**Given problem**
Reproduce every line of the listing below verbatim, omitting the pictures.

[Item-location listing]
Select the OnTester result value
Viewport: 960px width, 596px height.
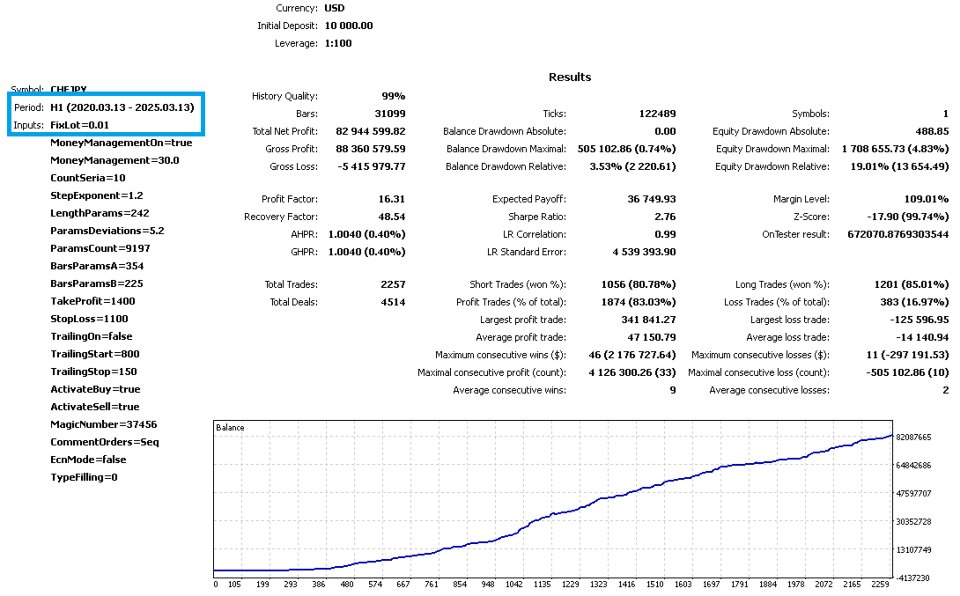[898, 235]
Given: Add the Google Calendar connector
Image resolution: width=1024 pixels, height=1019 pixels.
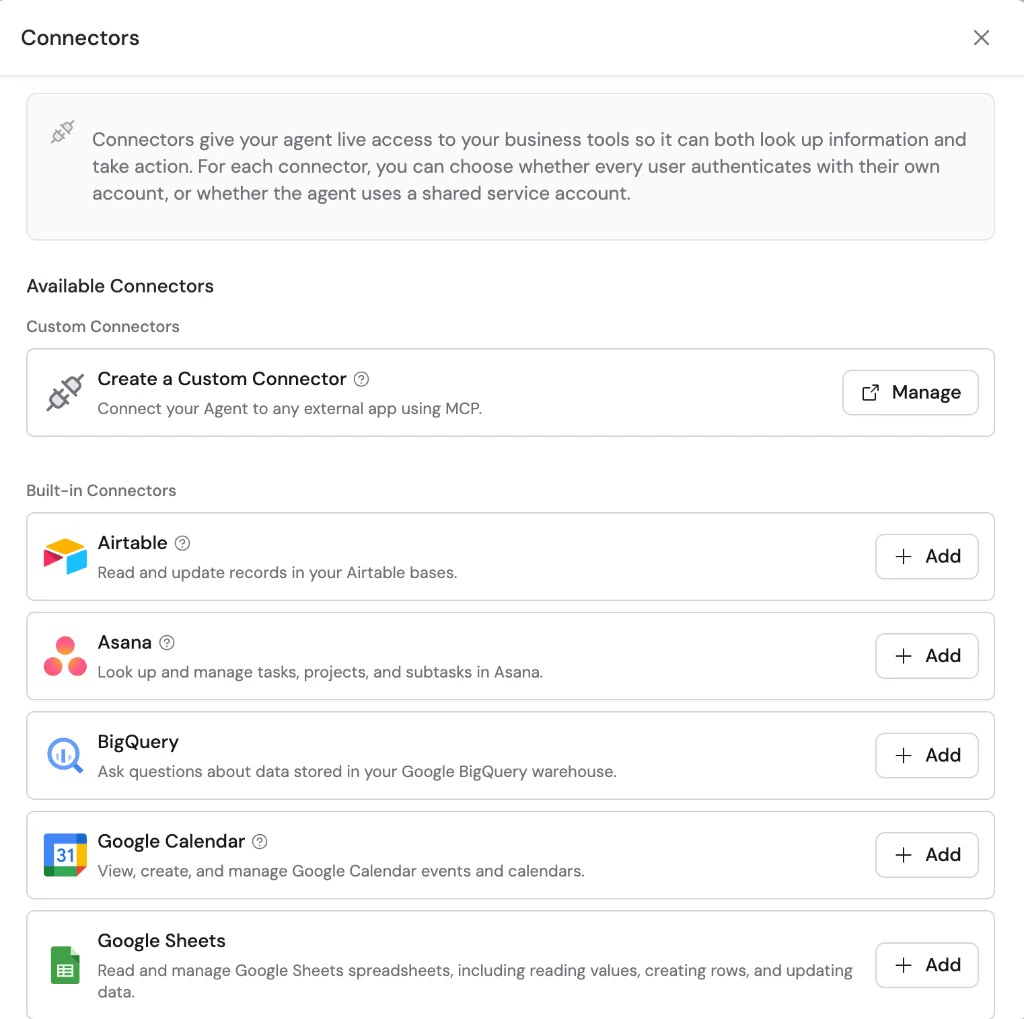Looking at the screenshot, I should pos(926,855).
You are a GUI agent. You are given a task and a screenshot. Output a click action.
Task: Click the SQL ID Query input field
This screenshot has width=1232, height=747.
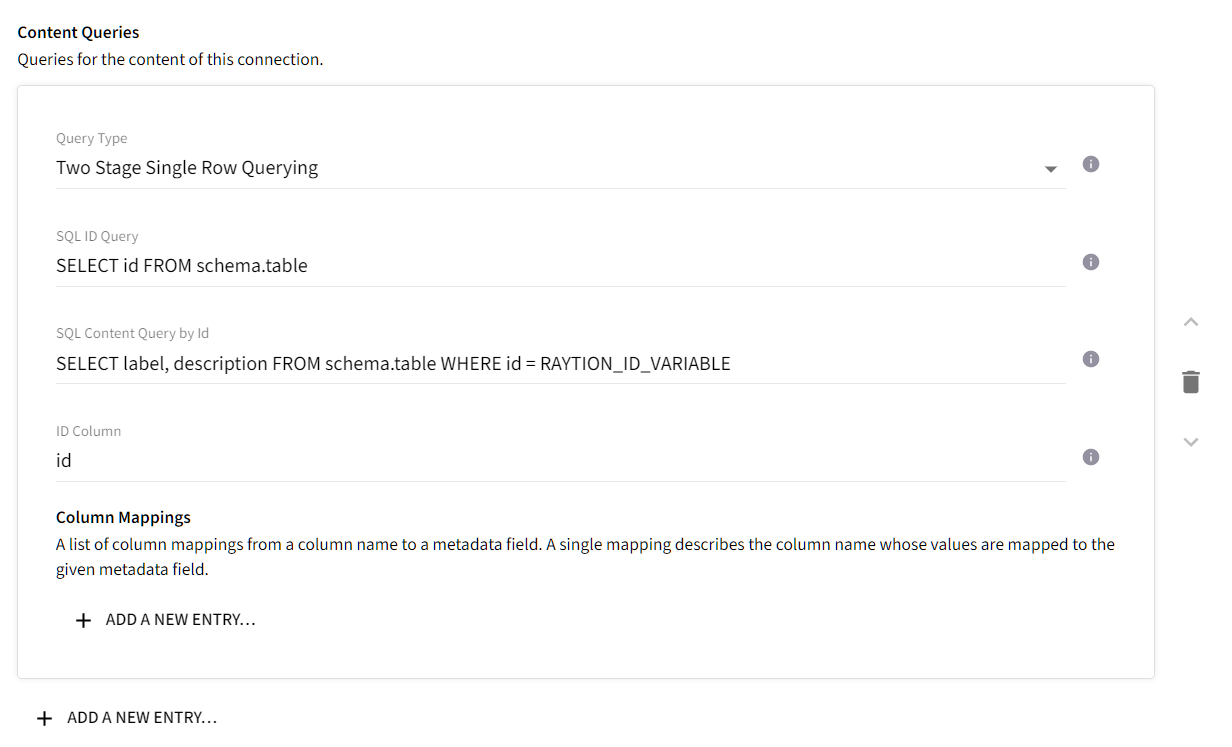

**Answer to this task**
Select the OnTester result value
Viewport: 960px width, 596px height.
[898, 235]
Given: Add the Google Calendar connector
Image resolution: width=1024 pixels, height=1019 pixels.
Looking at the screenshot, I should pos(926,855).
You are a GUI agent. You are given a task and a screenshot. Output a click action.
Task: Click the SQL ID Query input field
This screenshot has width=1232, height=747.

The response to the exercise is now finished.